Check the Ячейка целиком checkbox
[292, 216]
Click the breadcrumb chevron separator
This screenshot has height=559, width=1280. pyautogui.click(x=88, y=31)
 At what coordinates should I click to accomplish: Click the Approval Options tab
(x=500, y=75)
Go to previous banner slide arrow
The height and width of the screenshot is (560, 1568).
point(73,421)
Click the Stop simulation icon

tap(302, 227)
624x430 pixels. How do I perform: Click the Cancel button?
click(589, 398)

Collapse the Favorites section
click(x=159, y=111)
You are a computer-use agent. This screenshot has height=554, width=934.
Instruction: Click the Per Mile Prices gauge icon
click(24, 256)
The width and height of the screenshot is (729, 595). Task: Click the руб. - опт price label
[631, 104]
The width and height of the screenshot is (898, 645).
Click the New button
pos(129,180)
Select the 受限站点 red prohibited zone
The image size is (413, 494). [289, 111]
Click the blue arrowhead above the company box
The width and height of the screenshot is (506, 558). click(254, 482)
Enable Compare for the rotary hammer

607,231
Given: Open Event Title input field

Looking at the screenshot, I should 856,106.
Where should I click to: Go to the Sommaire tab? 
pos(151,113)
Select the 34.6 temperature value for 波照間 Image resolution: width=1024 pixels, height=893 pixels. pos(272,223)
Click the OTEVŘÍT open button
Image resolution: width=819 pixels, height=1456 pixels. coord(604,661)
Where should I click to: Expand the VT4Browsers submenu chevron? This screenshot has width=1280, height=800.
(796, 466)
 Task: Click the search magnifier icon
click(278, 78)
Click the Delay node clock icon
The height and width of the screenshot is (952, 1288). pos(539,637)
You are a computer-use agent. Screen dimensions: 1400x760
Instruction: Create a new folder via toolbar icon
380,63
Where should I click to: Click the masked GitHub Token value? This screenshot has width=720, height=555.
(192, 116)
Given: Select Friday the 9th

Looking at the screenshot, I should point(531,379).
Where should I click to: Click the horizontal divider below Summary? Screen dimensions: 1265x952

------

Brief: Exact retyping is needed for the line with "Click the Delay node clock icon" and for each line after it through the end of the listing above; no other lines belong.

Response box:
Click the Delay node clock icon
The height and width of the screenshot is (952, 1288). pos(539,637)
You are a computer-use agent. Screen dimensions: 1400x760
Instruction: Create a new folder via toolbar icon
380,63
Where should I click to: Click the masked GitHub Token value? This screenshot has width=720, height=555.
(192, 116)
Given: Select Friday the 9th

Looking at the screenshot, I should point(531,379).
Where should I click to: Click the horizontal divider below Summary? Screen dimensions: 1265x952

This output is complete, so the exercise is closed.